Transcribe all the records below verbatim, line by line, and leave the pictures out of your answer.

○ ○ ○

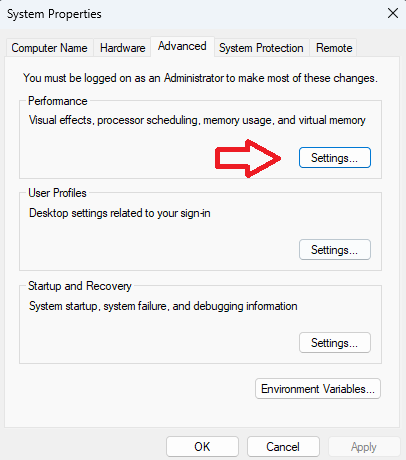The width and height of the screenshot is (406, 460).
Task: Confirm with the OK button
Action: pos(202,447)
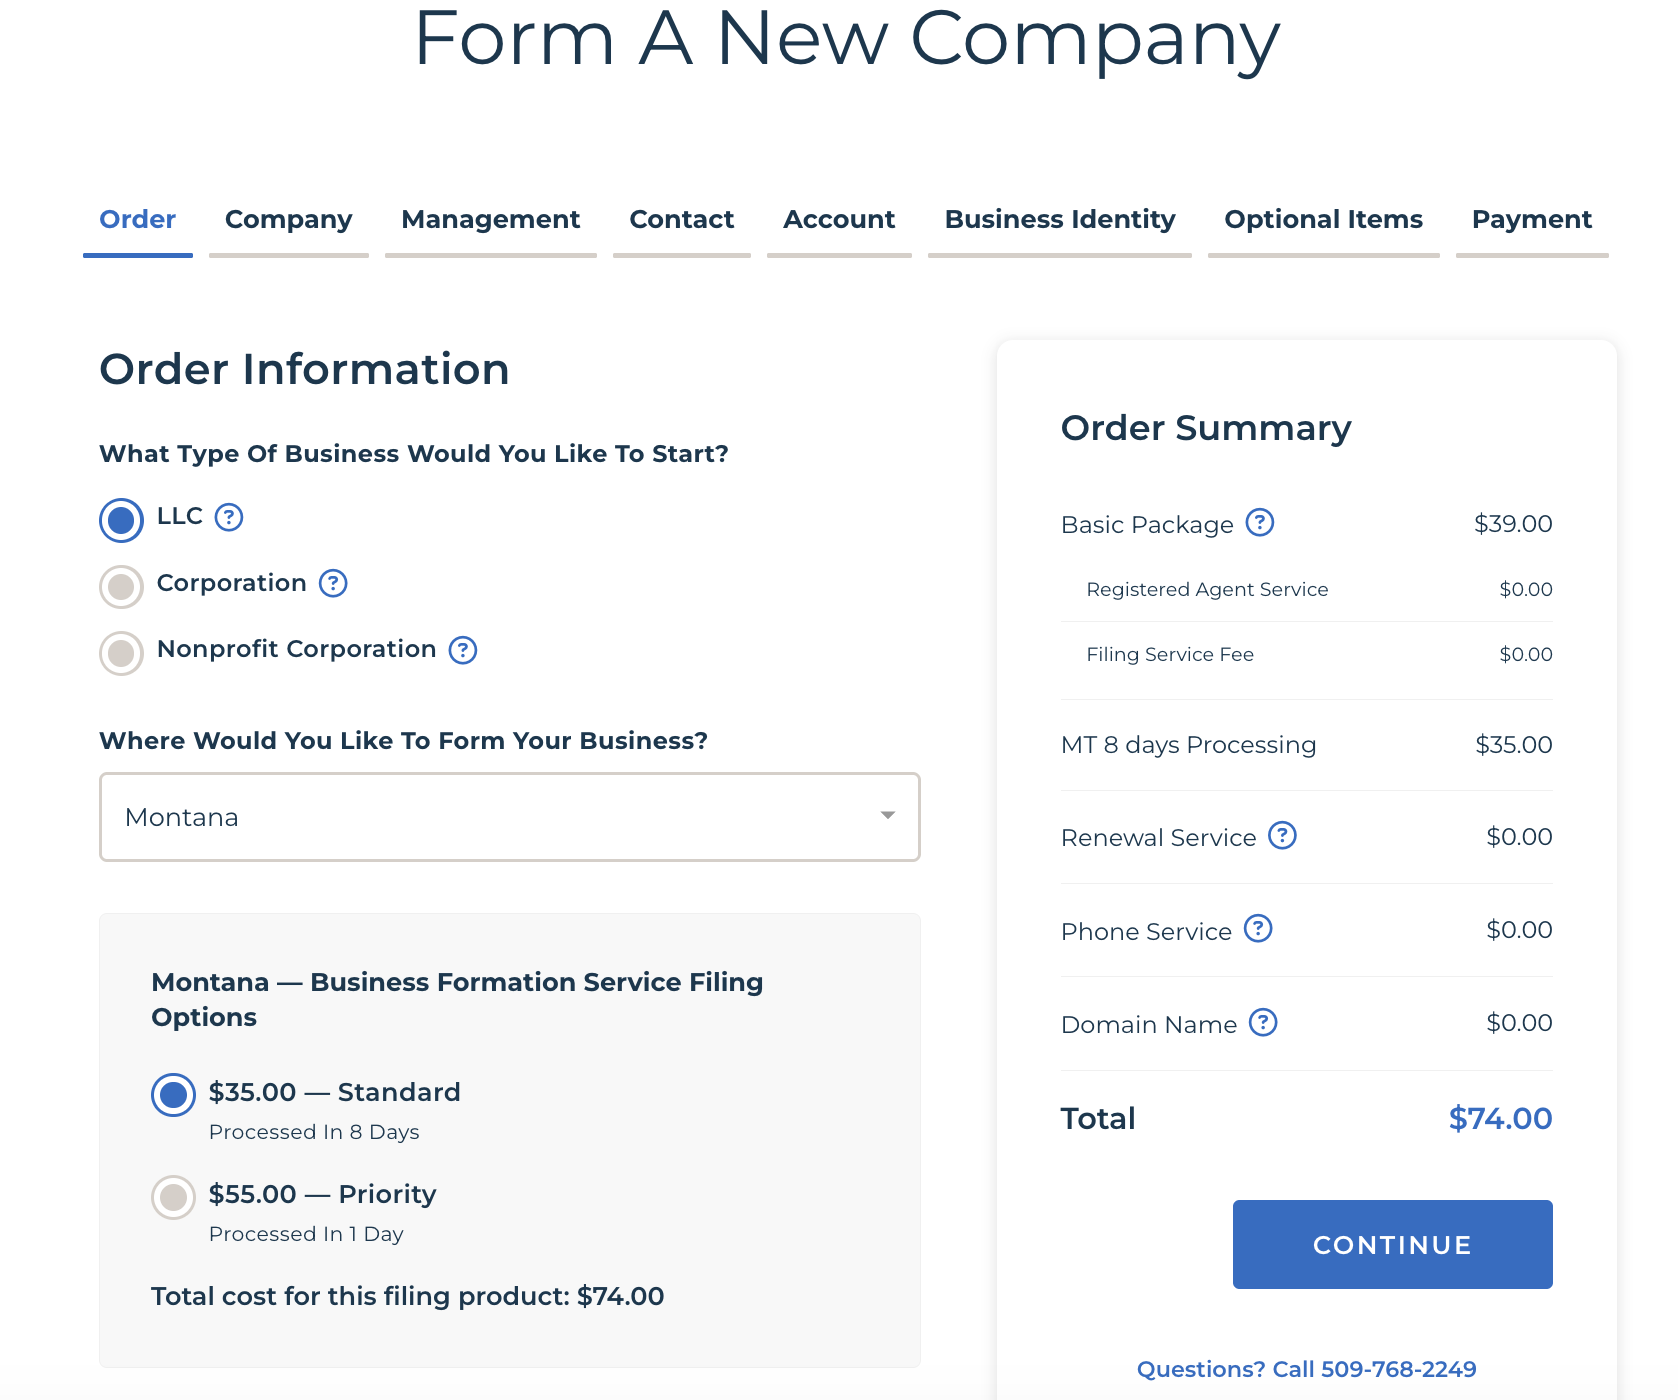Select the LLC radio button
Image resolution: width=1678 pixels, height=1400 pixels.
pos(122,520)
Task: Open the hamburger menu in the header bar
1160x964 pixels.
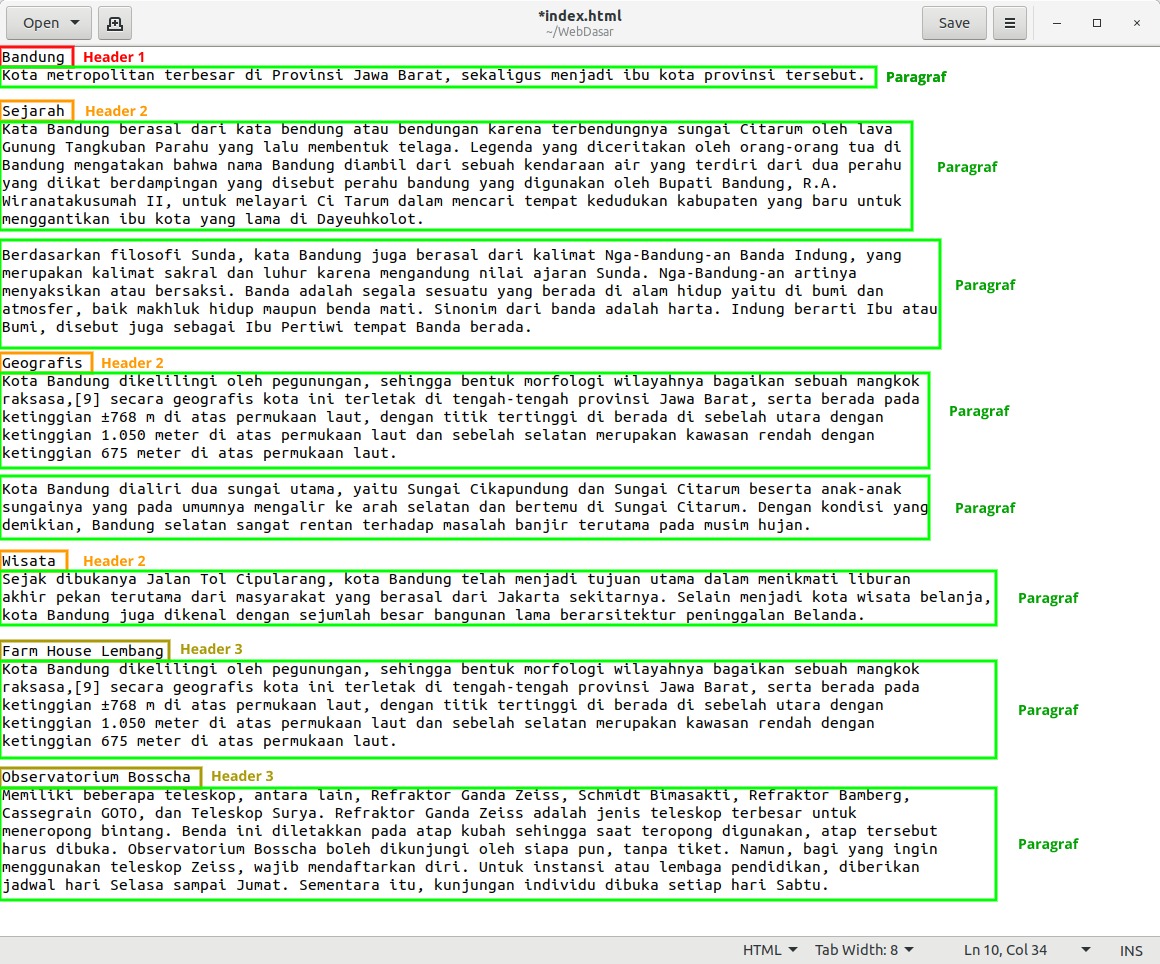Action: [1010, 23]
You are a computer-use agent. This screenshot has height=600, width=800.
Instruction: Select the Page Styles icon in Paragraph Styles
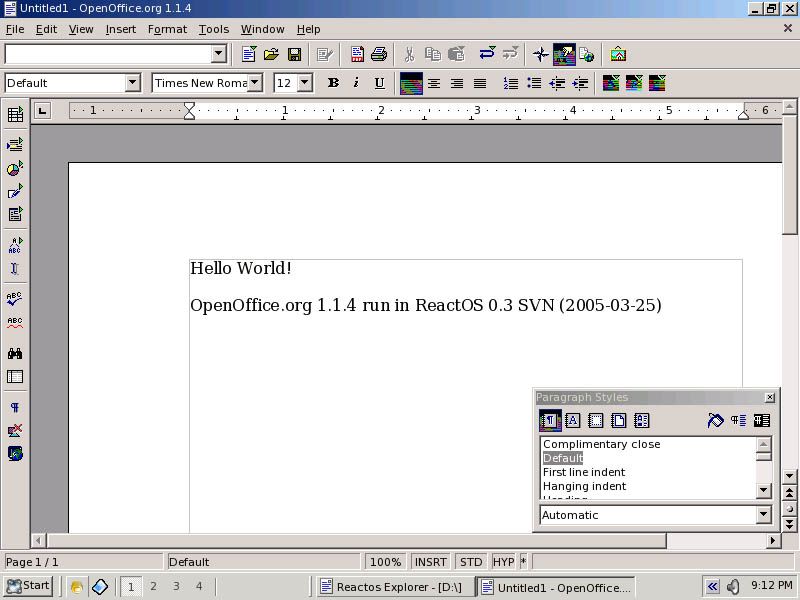(620, 421)
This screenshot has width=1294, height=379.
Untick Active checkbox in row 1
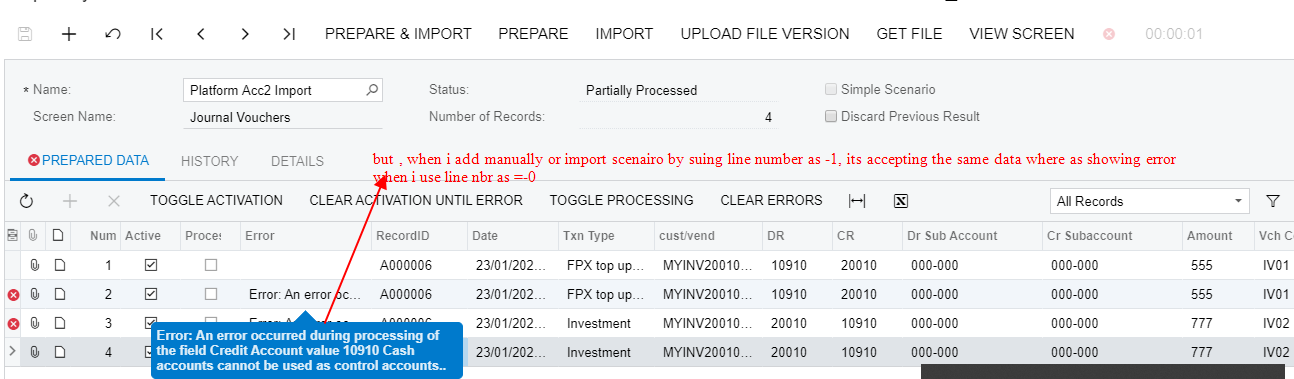tap(151, 266)
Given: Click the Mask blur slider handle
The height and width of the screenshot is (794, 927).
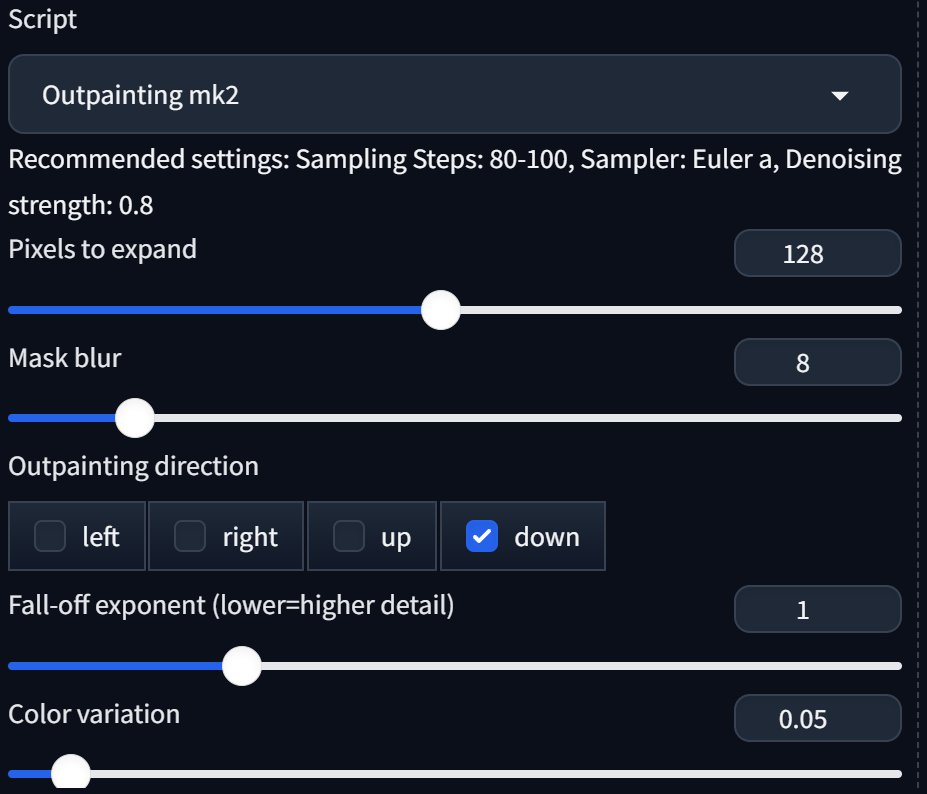Looking at the screenshot, I should pyautogui.click(x=134, y=418).
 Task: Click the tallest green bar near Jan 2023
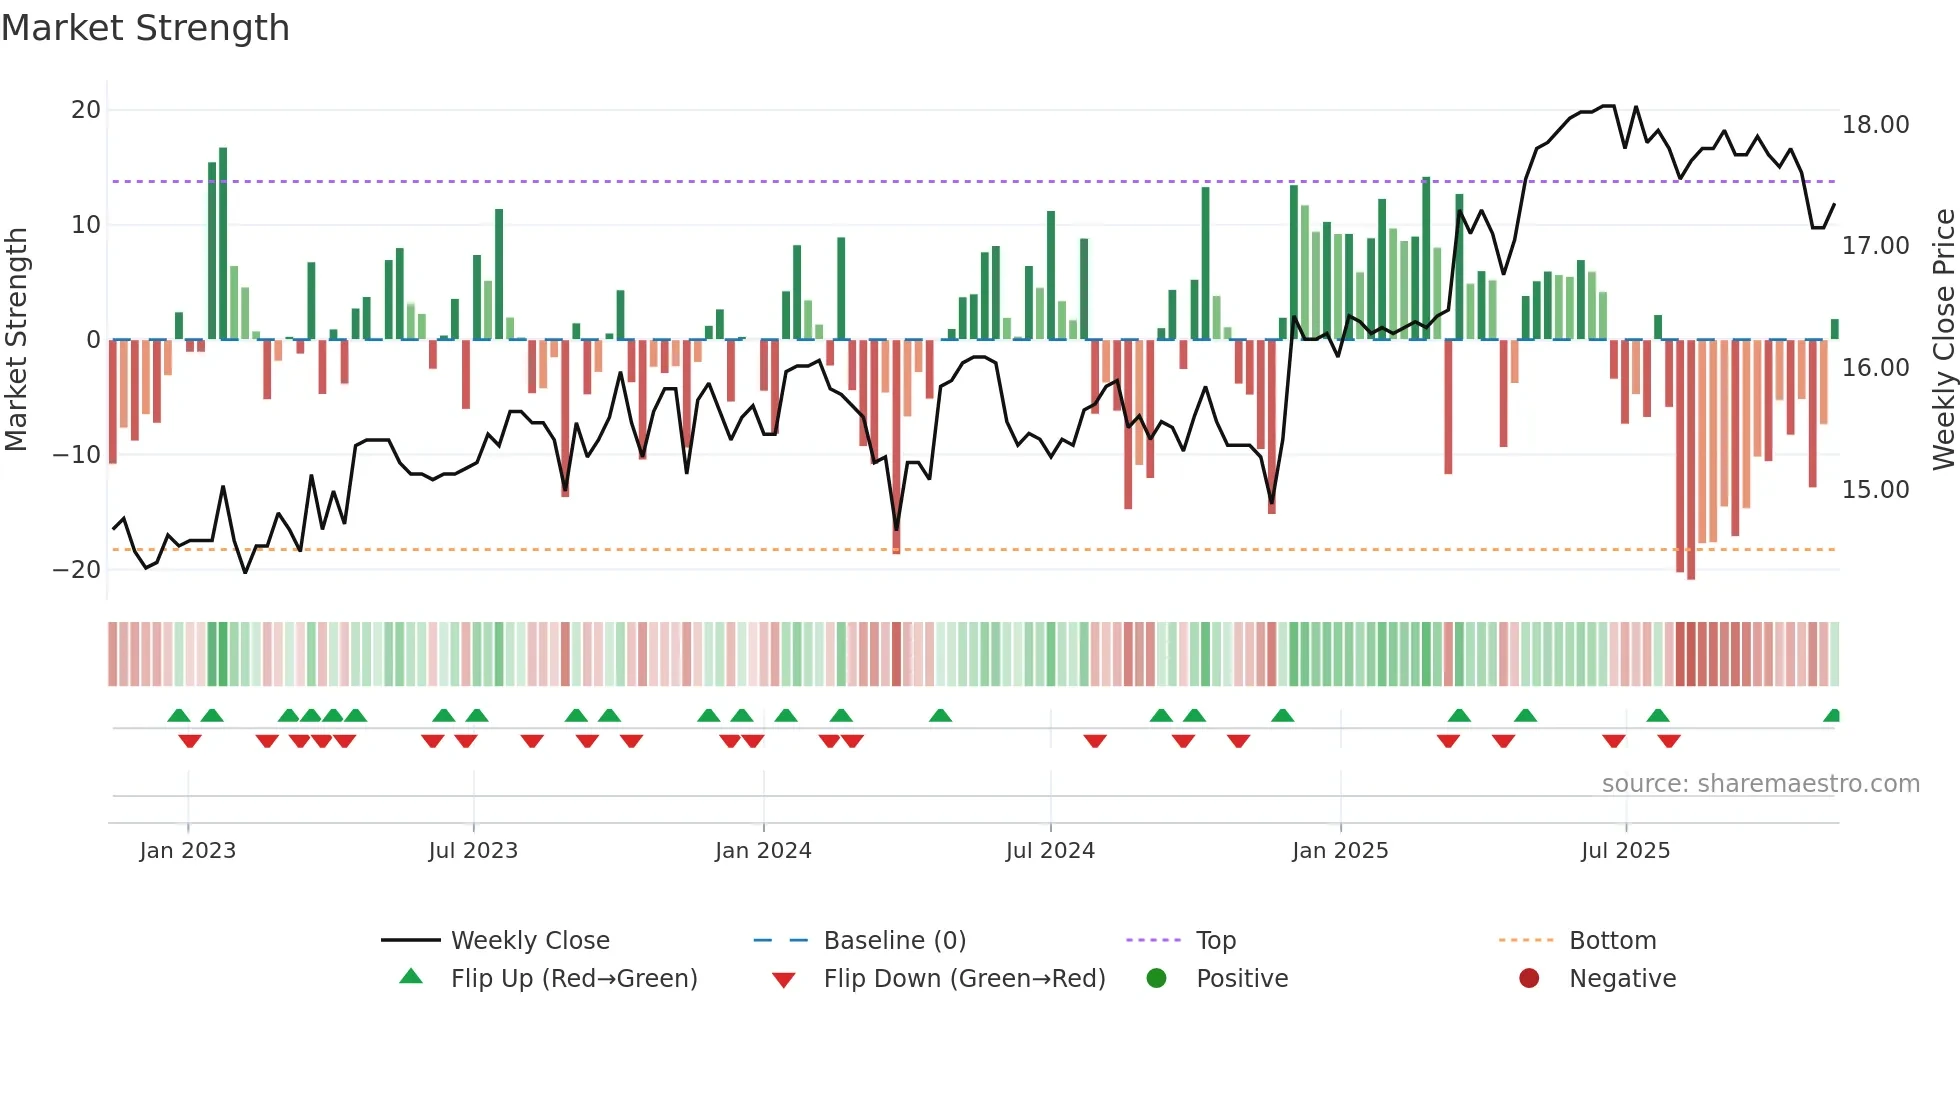(x=223, y=244)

○ ○ ○

Reply to the exercise >>
The width and height of the screenshot is (406, 460).
Task: Confirm with the OK button
Action: pos(202,447)
Select the LLC radio button
Image resolution: width=1678 pixels, height=1400 pixels.
pos(122,520)
Task: Open the hamburger menu in the header bar
1160x964 pixels.
Action: [1010, 23]
You are a computer-use agent. This screenshot has height=600, width=800.
Instruction: Select the Page Styles icon in Paragraph Styles
(620, 421)
This screenshot has width=1294, height=379.
Untick Active checkbox in row 1
tap(151, 266)
Given: Click the Mask blur slider handle
The height and width of the screenshot is (794, 927).
Looking at the screenshot, I should pyautogui.click(x=134, y=418).
 Task: Click the tallest green bar near Jan 2023
(x=223, y=244)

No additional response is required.